Você certamente vê um desejo por segurança nas coleções de alta-costura que vimos neste verão. Tudo foi bastante rigoroso, austero, monocromático, discreto, adotando uma uniformidade, preservando os recursos – o que parece ser uma resposta ao clima da época. Apesar de todo o poder associado à alta-costura, ninguém realmente escreveu sobre isso de maneira consequente.
Por que você acha que isso acontece?
Porque, ao longo da história, tem sido sobre o desfile de 15 minutos. Não há registro, desaparece. Pense nos desfiles de alta-costura de Balenciaga – que eu imaginaria como sendo o ápice do design – e seus equivalentes em outros campos. Você não veria Le Corbusier desfilando suas maquetes por 15 minutos na frente de uma audiência. Ele simplesmente construiria um edifício que todos veriam para sempre.
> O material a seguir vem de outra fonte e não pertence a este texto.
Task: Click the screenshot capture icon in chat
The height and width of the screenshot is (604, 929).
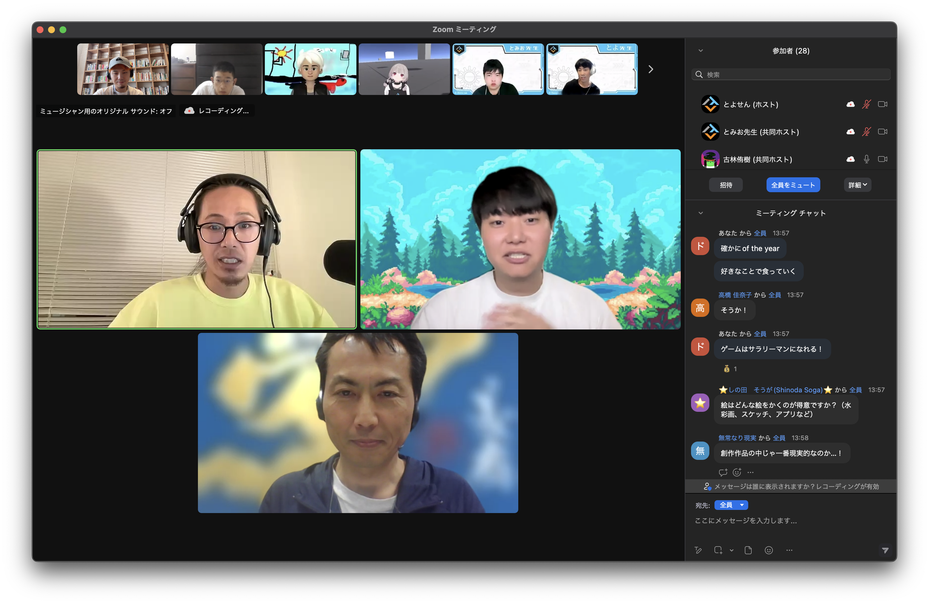Action: coord(718,550)
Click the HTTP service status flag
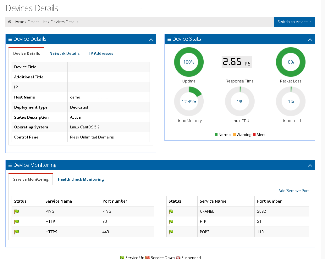Image resolution: width=325 pixels, height=259 pixels. [17, 222]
Balenciaga fazia sua coisa, e então acabava; sem fotos, talvez apenas alguns desenhos de Bill Cunningham ou algo assim.
Essa é a transitoriedade da moda.
Essa transitoriedade interferiu na capacidade da moda de ser vista pelo que realmente é: uma indústria extraordinária de criatividade, e um testemunho da capacidade humana de transformar as coisas mais simples em algo de beleza arrebatadora. É alquimia. Mas através de sua documentação em revistas como a Vogue, permanece moda. Não foi documentada em revistas de arte; não há um Cahiers du Cinéma da moda com mega-análises do que estamos vendo.
A moda sempre mereceu esse tipo de tratamento?
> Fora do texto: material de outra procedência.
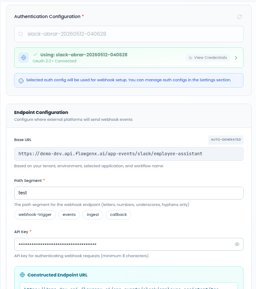Click the Path Segment input field

point(129,193)
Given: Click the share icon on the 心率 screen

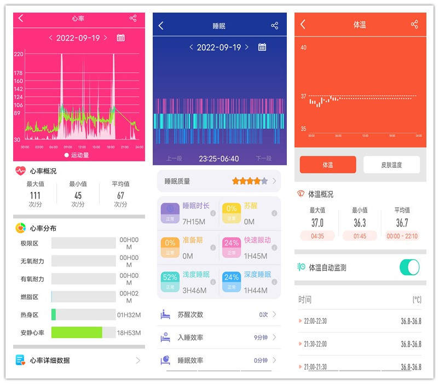Looking at the screenshot, I should (x=132, y=17).
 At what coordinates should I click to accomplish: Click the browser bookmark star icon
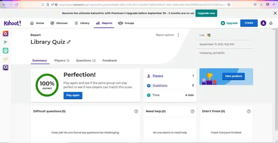coord(229,5)
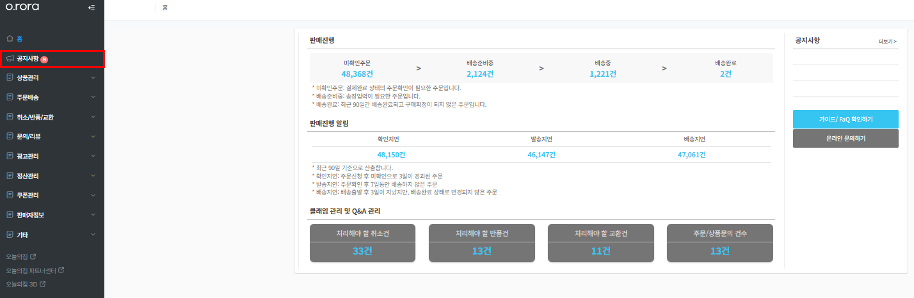Click the 가이드/FaQ 확인하기 button
914x298 pixels.
click(846, 119)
Sim, sempre. Desde o começo. Mas acho que as roupas sempre fizeram parte da vida de todos, então é mais difícil se sentar e dizer com admiração: ‘Meu Deus, isso é uma conquista incrível’. O cinema chegou tarde ao cenário cultural – já era considerado um feito tecnológico incrível – e a questão da efemeridade da música é que você podia recriá-la; você podia pegar uma partitura e tocar a mesma coisa em Nova York que as pessoas estavam ouvindo em Paris. Mas os desfiles de moda nunca viajaram.
Por que não?
Eu sempre disse: ‘Levem aqueles desfiles de McQueen ou Galliano para a estrada!’ Deixem as pessoas testemunharem isso de perto. É engraçado conversar com Dries Van Noten, porque toda a transitoriedade da moda é exatamente o que o fascina; ele diz que a memória é o que importa. Não estamos vivendo em uma era de memória; é uma era de atenção fragmentada.
Não estamos vivendo em uma era de memória; é uma era de atenção fragmentada.
Você diria que estamos vivendo em uma era particularmente consciente da moda?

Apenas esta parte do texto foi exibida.